Exercise prompt → Return the line containing "The image size" together with every later line up to the end of the records, exactly and with no pictures; return nothing else.

[Pixel coordinate grounding data]
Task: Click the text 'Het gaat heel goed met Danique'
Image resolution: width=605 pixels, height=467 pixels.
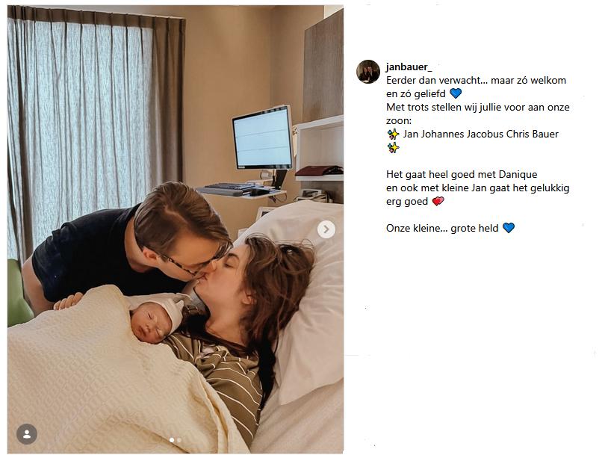Action: pyautogui.click(x=462, y=174)
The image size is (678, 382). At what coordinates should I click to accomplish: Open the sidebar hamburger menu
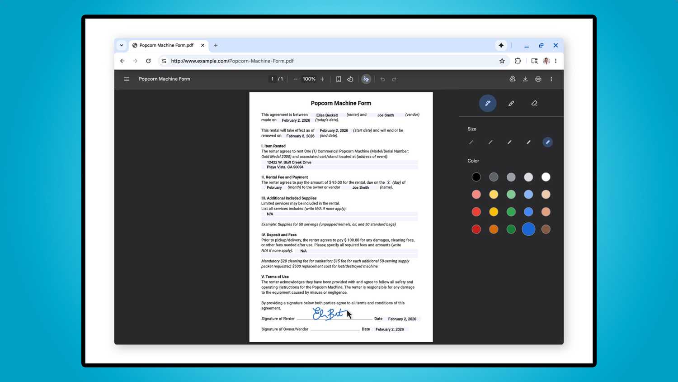[127, 79]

Result below →
The image size is (678, 382). At what coordinates should I click to accomplish: Open the sidebar hamburger menu
[127, 79]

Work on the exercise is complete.